Work instructions: Reproduce each of the following items verbatim, keeping every character unchanged.

[[ Data section, beginning ]]

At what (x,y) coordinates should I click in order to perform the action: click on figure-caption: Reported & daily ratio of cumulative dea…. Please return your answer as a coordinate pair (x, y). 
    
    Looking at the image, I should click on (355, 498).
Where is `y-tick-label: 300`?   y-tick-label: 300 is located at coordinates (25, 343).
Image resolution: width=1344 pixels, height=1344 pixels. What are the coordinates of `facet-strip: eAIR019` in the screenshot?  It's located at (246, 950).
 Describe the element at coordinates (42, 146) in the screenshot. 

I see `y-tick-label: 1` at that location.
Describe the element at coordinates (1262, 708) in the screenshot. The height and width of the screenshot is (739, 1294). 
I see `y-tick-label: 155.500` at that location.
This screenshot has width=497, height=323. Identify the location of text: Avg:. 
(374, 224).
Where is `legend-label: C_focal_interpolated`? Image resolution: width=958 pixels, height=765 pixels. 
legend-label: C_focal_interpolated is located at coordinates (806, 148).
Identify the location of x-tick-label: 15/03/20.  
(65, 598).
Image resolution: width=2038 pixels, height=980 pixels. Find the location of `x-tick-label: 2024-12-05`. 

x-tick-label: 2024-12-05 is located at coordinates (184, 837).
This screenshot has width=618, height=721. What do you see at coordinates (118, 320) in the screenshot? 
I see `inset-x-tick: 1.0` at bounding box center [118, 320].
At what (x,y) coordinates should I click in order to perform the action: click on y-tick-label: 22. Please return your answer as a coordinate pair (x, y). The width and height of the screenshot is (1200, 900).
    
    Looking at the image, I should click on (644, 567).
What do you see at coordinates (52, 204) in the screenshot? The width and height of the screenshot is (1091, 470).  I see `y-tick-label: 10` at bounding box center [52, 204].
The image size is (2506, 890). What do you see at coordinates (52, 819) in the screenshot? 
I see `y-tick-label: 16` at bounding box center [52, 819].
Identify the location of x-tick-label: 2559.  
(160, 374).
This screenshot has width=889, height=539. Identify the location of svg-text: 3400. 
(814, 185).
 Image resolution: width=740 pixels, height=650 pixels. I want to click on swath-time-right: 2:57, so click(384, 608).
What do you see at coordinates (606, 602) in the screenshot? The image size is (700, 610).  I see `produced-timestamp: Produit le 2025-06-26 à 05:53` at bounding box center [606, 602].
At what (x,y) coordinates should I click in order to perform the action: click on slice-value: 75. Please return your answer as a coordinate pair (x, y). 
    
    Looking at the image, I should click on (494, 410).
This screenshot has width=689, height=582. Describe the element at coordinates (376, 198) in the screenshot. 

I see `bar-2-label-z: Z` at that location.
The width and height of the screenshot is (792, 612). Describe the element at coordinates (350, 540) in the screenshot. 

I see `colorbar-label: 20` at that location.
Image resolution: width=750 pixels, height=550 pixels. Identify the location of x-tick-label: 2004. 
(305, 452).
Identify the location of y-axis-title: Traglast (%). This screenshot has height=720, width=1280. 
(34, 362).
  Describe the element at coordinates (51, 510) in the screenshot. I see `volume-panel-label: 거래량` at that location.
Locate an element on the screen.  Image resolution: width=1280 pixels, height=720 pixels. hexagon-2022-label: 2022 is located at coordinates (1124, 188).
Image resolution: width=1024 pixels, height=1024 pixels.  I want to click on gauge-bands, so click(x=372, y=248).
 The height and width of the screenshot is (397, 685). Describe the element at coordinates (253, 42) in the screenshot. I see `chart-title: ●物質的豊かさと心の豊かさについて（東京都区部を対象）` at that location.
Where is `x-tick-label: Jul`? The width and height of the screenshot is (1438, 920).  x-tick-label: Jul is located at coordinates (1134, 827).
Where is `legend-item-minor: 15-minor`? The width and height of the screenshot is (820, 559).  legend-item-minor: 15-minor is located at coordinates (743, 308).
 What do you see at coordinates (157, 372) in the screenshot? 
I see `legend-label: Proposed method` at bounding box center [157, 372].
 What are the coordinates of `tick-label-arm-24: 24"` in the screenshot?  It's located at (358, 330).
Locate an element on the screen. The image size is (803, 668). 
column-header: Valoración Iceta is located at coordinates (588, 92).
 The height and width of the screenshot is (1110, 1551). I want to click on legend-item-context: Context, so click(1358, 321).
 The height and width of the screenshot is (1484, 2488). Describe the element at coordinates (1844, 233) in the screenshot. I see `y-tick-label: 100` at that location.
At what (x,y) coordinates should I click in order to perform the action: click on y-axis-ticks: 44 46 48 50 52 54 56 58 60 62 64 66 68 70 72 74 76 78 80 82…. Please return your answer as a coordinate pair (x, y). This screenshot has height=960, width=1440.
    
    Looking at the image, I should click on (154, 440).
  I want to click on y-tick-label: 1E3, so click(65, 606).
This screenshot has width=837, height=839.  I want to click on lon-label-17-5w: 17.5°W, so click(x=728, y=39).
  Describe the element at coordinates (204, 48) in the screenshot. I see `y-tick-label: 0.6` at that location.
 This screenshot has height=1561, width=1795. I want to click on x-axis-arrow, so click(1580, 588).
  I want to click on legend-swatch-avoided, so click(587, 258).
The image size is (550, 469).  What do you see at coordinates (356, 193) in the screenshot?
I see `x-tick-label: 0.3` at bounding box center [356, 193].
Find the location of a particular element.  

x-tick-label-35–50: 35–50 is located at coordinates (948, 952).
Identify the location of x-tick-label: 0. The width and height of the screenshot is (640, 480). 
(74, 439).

[[ Data section, end ]]

Answer for this exercise:
At what (x,y) coordinates should I click in order to perform the action: click on figure-caption: Reported & daily ratio of cumulative dea…. Please return your answer as a coordinate pair (x, y). 
    
    Looking at the image, I should click on (355, 498).
Where is `y-tick-label: 300`?   y-tick-label: 300 is located at coordinates (25, 343).
Image resolution: width=1344 pixels, height=1344 pixels. What are the coordinates of `facet-strip: eAIR019` in the screenshot?  It's located at (246, 950).
 Describe the element at coordinates (42, 146) in the screenshot. 

I see `y-tick-label: 1` at that location.
Describe the element at coordinates (1262, 708) in the screenshot. The height and width of the screenshot is (739, 1294). 
I see `y-tick-label: 155.500` at that location.
This screenshot has width=497, height=323. Identify the location of text: Avg:. 
(374, 224).
Where is `legend-label: C_focal_interpolated`? Image resolution: width=958 pixels, height=765 pixels. 
legend-label: C_focal_interpolated is located at coordinates (806, 148).
Identify the location of x-tick-label: 15/03/20.  
(65, 598).
Image resolution: width=2038 pixels, height=980 pixels. Find the location of `x-tick-label: 2024-12-05`. 

x-tick-label: 2024-12-05 is located at coordinates (184, 837).
This screenshot has width=618, height=721. What do you see at coordinates (118, 320) in the screenshot? 
I see `inset-x-tick: 1.0` at bounding box center [118, 320].
At what (x,y) coordinates should I click in order to perform the action: click on y-tick-label: 22. Please return your answer as a coordinate pair (x, y). The width and height of the screenshot is (1200, 900).
    
    Looking at the image, I should click on (644, 567).
What do you see at coordinates (52, 204) in the screenshot? The width and height of the screenshot is (1091, 470).  I see `y-tick-label: 10` at bounding box center [52, 204].
The image size is (2506, 890). What do you see at coordinates (52, 819) in the screenshot? 
I see `y-tick-label: 16` at bounding box center [52, 819].
Identify the location of x-tick-label: 2559.  
(160, 374).
This screenshot has width=889, height=539. Identify the location of svg-text: 3400. 
(814, 185).
 Image resolution: width=740 pixels, height=650 pixels. I want to click on swath-time-right: 2:57, so click(384, 608).
What do you see at coordinates (606, 602) in the screenshot? The image size is (700, 610).  I see `produced-timestamp: Produit le 2025-06-26 à 05:53` at bounding box center [606, 602].
At what (x,y) coordinates should I click in order to perform the action: click on slice-value: 75. Please return your answer as a coordinate pair (x, y). 
    
    Looking at the image, I should click on (494, 410).
This screenshot has width=689, height=582. Describe the element at coordinates (376, 198) in the screenshot. 

I see `bar-2-label-z: Z` at that location.
The width and height of the screenshot is (792, 612). Describe the element at coordinates (350, 540) in the screenshot. 

I see `colorbar-label: 20` at that location.
Image resolution: width=750 pixels, height=550 pixels. Identify the location of x-tick-label: 2004. 
(305, 452).
Identify the location of y-axis-title: Traglast (%). This screenshot has height=720, width=1280. 
(34, 362).
  Describe the element at coordinates (51, 510) in the screenshot. I see `volume-panel-label: 거래량` at that location.
Locate an element on the screen.  Image resolution: width=1280 pixels, height=720 pixels. hexagon-2022-label: 2022 is located at coordinates (1124, 188).
Image resolution: width=1024 pixels, height=1024 pixels.  I want to click on gauge-bands, so click(x=372, y=248).
 The height and width of the screenshot is (397, 685). Describe the element at coordinates (253, 42) in the screenshot. I see `chart-title: ●物質的豊かさと心の豊かさについて（東京都区部を対象）` at that location.
Where is `x-tick-label: Jul`? The width and height of the screenshot is (1438, 920).  x-tick-label: Jul is located at coordinates (1134, 827).
Where is `legend-item-minor: 15-minor`? The width and height of the screenshot is (820, 559).  legend-item-minor: 15-minor is located at coordinates (743, 308).
 What do you see at coordinates (157, 372) in the screenshot? 
I see `legend-label: Proposed method` at bounding box center [157, 372].
 What are the coordinates of `tick-label-arm-24: 24"` in the screenshot?  It's located at (358, 330).
Locate an element on the screen. The image size is (803, 668). 
column-header: Valoración Iceta is located at coordinates (588, 92).
 The height and width of the screenshot is (1110, 1551). I want to click on legend-item-context: Context, so click(1358, 321).
 The height and width of the screenshot is (1484, 2488). Describe the element at coordinates (1844, 233) in the screenshot. I see `y-tick-label: 100` at that location.
At what (x,y) coordinates should I click in order to perform the action: click on y-axis-ticks: 44 46 48 50 52 54 56 58 60 62 64 66 68 70 72 74 76 78 80 82…. Please return your answer as a coordinate pair (x, y). This screenshot has height=960, width=1440.
    
    Looking at the image, I should click on (154, 440).
  I want to click on y-tick-label: 1E3, so click(65, 606).
This screenshot has width=837, height=839.  I want to click on lon-label-17-5w: 17.5°W, so click(x=728, y=39).
  Describe the element at coordinates (204, 48) in the screenshot. I see `y-tick-label: 0.6` at that location.
 This screenshot has height=1561, width=1795. I want to click on x-axis-arrow, so click(1580, 588).
  I want to click on legend-swatch-avoided, so click(587, 258).
The image size is (550, 469).  What do you see at coordinates (356, 193) in the screenshot?
I see `x-tick-label: 0.3` at bounding box center [356, 193].
Find the location of a particular element.  

x-tick-label-35–50: 35–50 is located at coordinates (948, 952).
Identify the location of x-tick-label: 0. The width and height of the screenshot is (640, 480). 
(74, 439).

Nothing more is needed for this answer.